Avant l’atome, la règle : Lomé consolide son socle juridique pour encadrer les usages nucléaires civils
Il est des décisions gouvernementales qui ne font pas de bruit, mais qui dessinent des trajectoires longues. En autorisant l’adhésion du Togo à plusieurs conventions internationales majeures en matière de sûreté nucléaire, l’exécutif togolais fait le choix d’un positionnement stratégique : anticiper les risques avant même que le nucléaire civil ne prenne corps sur le territoire.
Adoptée lors du dernier Conseil des ministres de l’année 2025, cette orientation s’est traduite par l’adoption simultanée de trois projets de loi autorisant l’État à rejoindre des instruments juridiques clés du dispositif international de sûreté nucléaire. Une démarche qui, au-delà de sa portée technique, marque une volonté politique claire : inscrire durablement le pays dans les standards internationaux les plus exigeants en matière de prévention, de transparence et de coopération.
Informer vite, assister mieux, coopérer davantage
Parmi les conventions concernées figure celle relative à la notification rapide en cas d’accident nucléaire. Son principe est simple mais fondamental : garantir une circulation immédiate et fiable de l’information lorsqu’un incident survient, afin de limiter ses effets humains, environnementaux et transfrontaliers. À cette obligation de transparence s’ajoute un second instrument portant sur l’assistance internationale en cas d’accident nucléaire ou de situation d’urgence radiologique, facilitant l’intervention rapide d’expertises et de moyens spécialisés.
Le troisième texte concerne l’amendement à la Convention sur la protection physique des matières nucléaires, pilier de la lutte contre les risques de détournement, de sabotage ou de trafic. Ensemble, ces conventions forment un triptyque cohérent, pensé pour répondre à des menaces qui dépassent largement les frontières nationales.
Un nucléaire civil encore embryonnaire, mais déjà encadré
Si le Togo ne dispose pas encore d’infrastructures nucléaires de production à grande échelle, les usages civils de la technologie sont bien réels. Radiologie médicale, agriculture, recherche scientifique, formation universitaire : ces secteurs mobilisent déjà des sources radioactives qui exigent un encadrement rigoureux.
La décision gouvernementale vient ainsi compléter un arsenal juridique national amorcé dès juin 2020 avec l’adoption de la loi sur l’utilisation sûre, sécurisée et pacifique du nucléaire. En renforçant ce cadre, Lomé choisit la prévention plutôt que la réaction, une approche rarement mise en avant dans les pays où le nucléaire reste à l’état de projection.

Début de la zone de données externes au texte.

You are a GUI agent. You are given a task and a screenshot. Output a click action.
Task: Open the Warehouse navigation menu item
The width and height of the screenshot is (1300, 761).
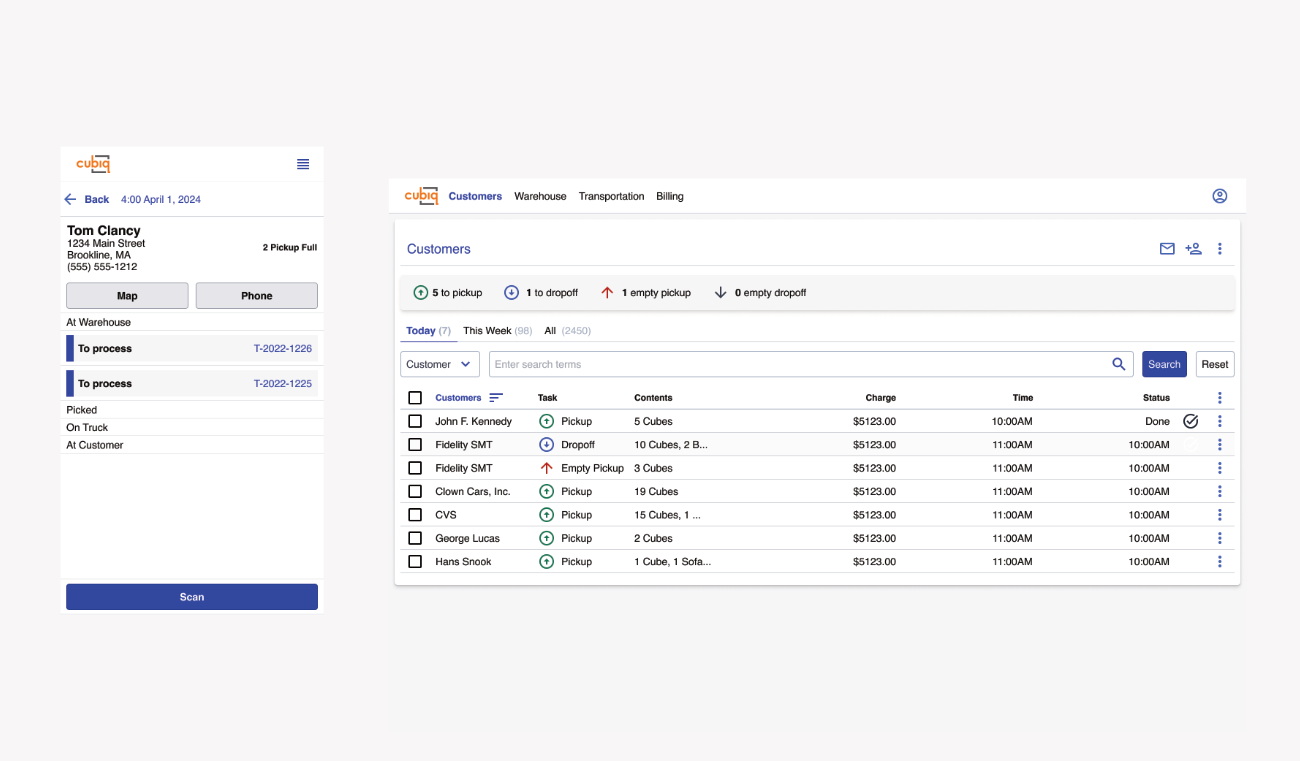[x=540, y=196]
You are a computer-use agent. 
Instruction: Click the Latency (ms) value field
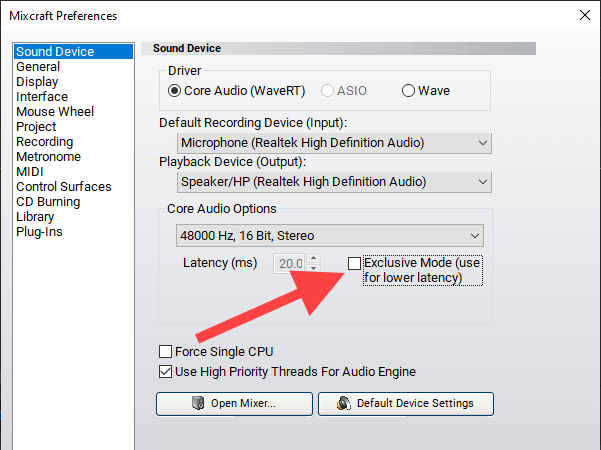click(x=291, y=264)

Des signaux politiques assumés vers l’atome maîtrisé
Depuis plusieurs mois, les signaux envoyés par les autorités togolaises convergent. La création, en janvier 2025, d’un Commissariat à l’énergie atomique marque une étape institutionnelle décisive. Cette structure est chargée de coordonner les programmes liés aux usages pacifiques du nucléaire, qu’ils concernent la santé, l’agriculture, la recherche ou, à terme, l’énergie.
Sur le plan diplomatique, l’élection du Togo au Conseil des gouverneurs de l’Agence internationale de l’énergie atomique pour la période 2025-2027 renforce cette crédibilité naissante. Elle place le pays au cœur des discussions stratégiques mondiales sur la sûreté et la gouvernance du nucléaire.
Enfin, la signature fin 2024 d’un accord avec une entreprise américaine pour explorer la piste des micro-réacteurs nucléaires, notamment destinés à une production électrique hors réseau, ouvre une perspective technologique encore prudente, mais clairement assumée.
La sûreté comme préalable politique
Plutôt que de céder à une logique d’annonce ou de promesse énergétique rapide, le Togo semble avoir fait un choix inverse : bâtir d’abord les garde-fous. L’adhésion aux conventions internationales ne préjuge pas d’un basculement immédiat vers le nucléaire énergétique, mais elle en fixe les conditions non négociables.
Dans un contexte régional où les questions énergétiques se mêlent de plus en plus aux enjeux de souveraineté, de sécurité et de développement durable, cette stratégie discrète mais structurante pourrait bien devenir un modèle de préparation en amont.